> _What is needed_
Of the lines listed below, return exactly those that run from the line containing "Given: Open the reactions summary showing 1K" through the line containing "Pick 表单_子表单字段 from the dropdown", both included.
[Opening Provided information section]
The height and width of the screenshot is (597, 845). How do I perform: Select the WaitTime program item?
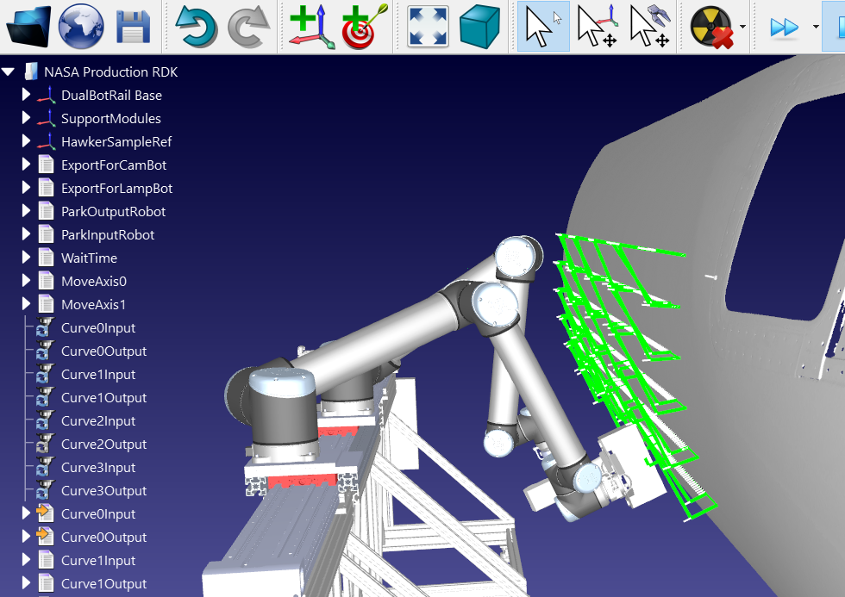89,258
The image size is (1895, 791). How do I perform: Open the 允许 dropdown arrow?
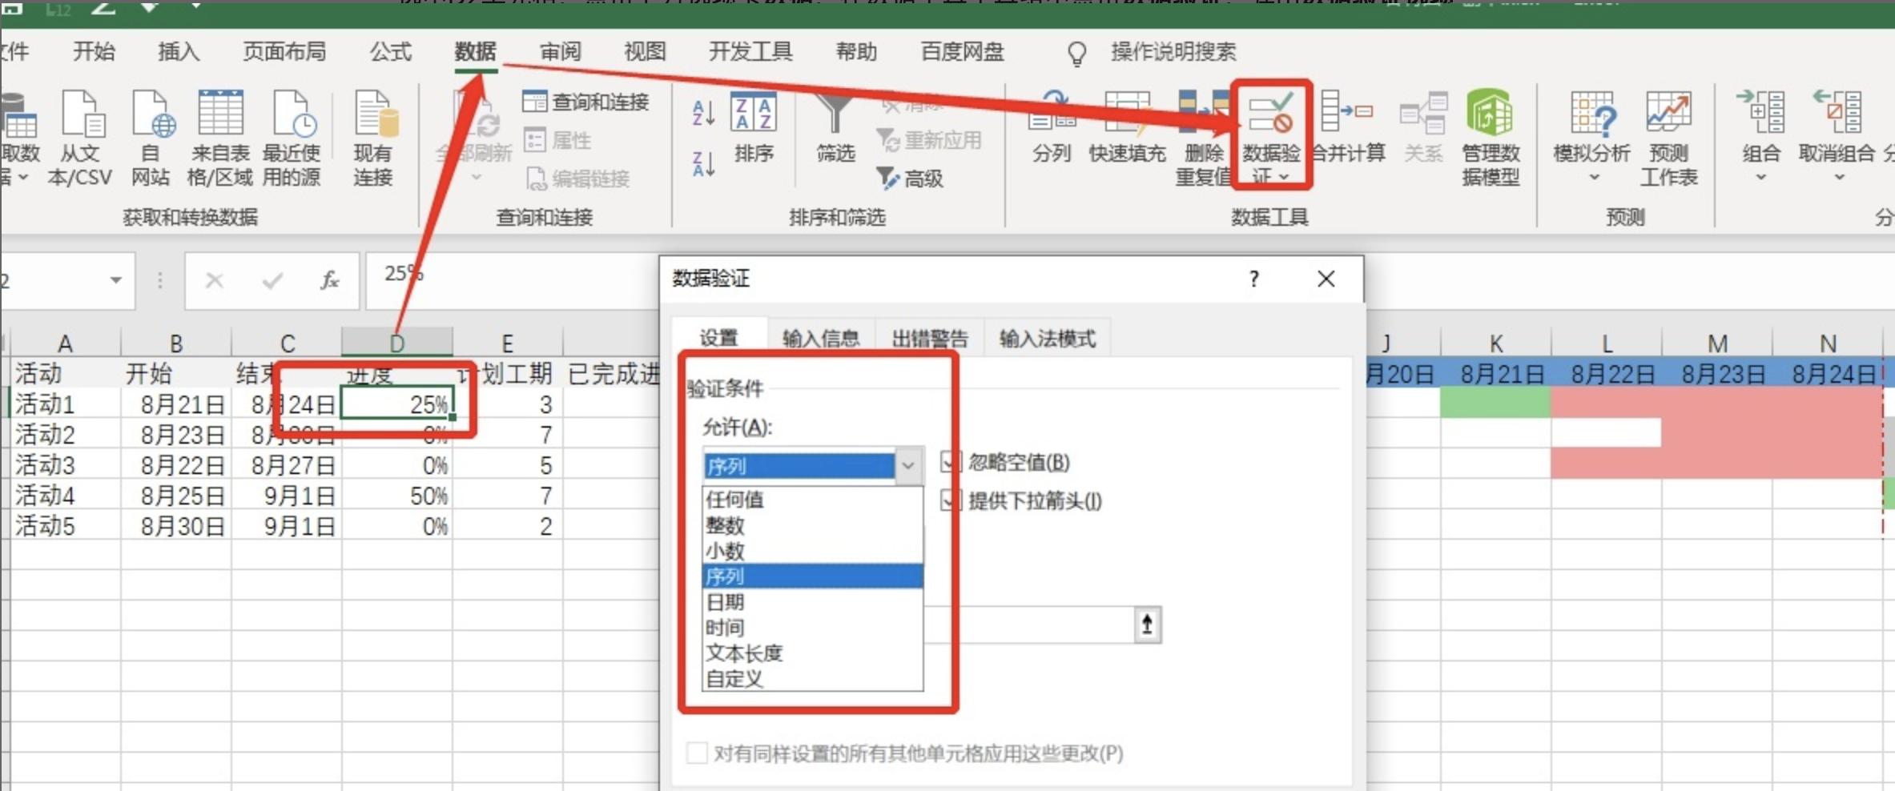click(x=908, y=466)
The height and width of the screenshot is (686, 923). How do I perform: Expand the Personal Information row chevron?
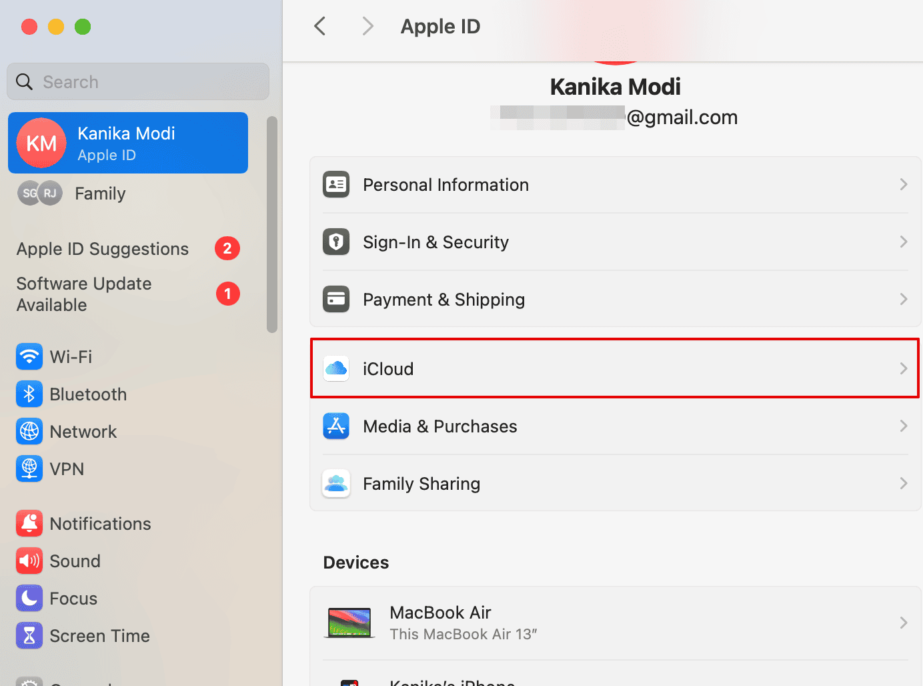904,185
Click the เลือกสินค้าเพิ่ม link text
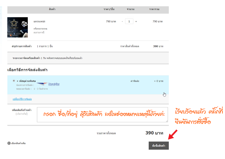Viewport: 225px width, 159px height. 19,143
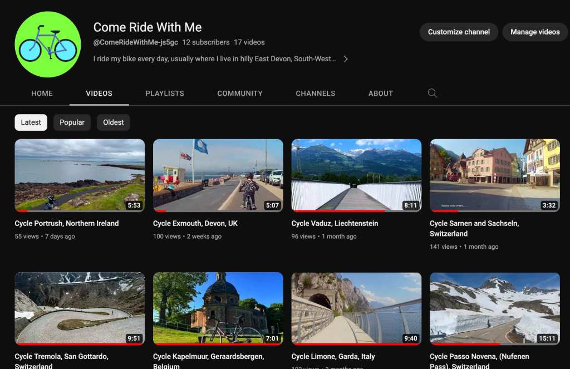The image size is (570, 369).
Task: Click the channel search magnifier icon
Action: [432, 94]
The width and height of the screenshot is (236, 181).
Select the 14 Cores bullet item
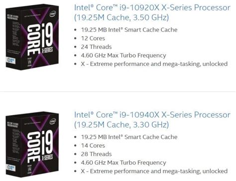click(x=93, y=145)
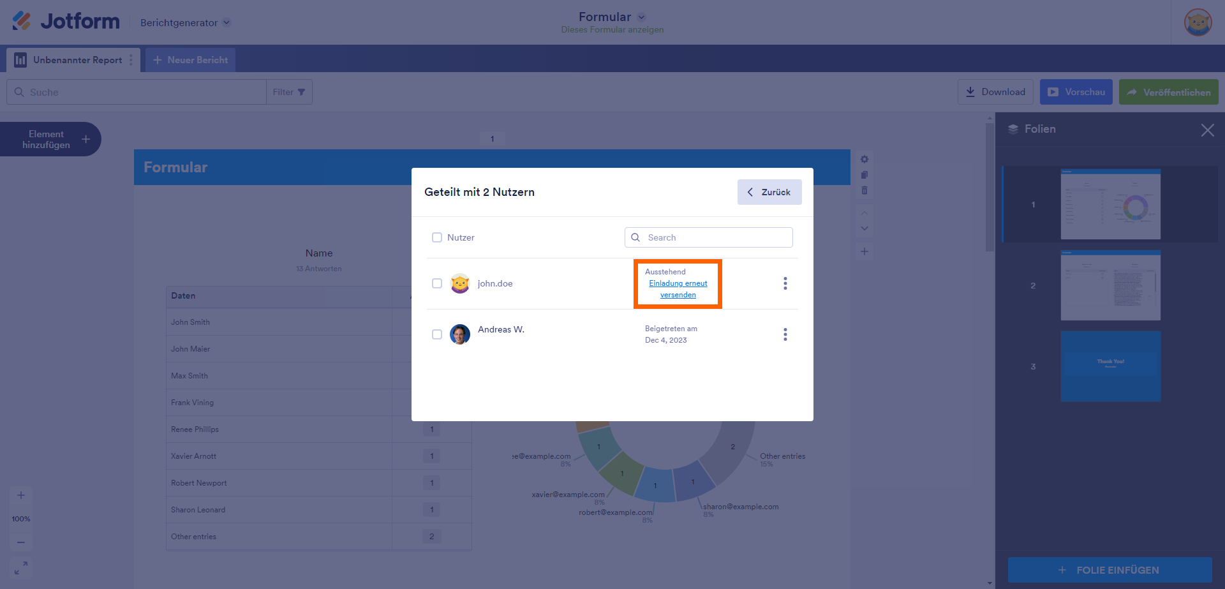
[Closing Provided information section]
[Opening Provided information section]
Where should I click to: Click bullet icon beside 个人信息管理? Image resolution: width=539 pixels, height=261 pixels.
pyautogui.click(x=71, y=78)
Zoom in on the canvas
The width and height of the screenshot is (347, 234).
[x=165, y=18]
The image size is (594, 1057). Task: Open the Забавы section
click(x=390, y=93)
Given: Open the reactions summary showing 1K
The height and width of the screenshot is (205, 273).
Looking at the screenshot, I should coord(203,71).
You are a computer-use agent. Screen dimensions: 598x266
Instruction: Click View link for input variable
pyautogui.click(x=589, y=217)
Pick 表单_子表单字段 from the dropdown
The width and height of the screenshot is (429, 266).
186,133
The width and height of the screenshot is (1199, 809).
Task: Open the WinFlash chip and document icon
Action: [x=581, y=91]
[Closing Provided information section]
> _Written response_
Given: Open the reactions summary showing 1K
The height and width of the screenshot is (205, 273).
Looking at the screenshot, I should coord(203,71).
You are a computer-use agent. Screen dimensions: 598x266
Instruction: Click View link for input variable
pyautogui.click(x=589, y=217)
Pick 表单_子表单字段 from the dropdown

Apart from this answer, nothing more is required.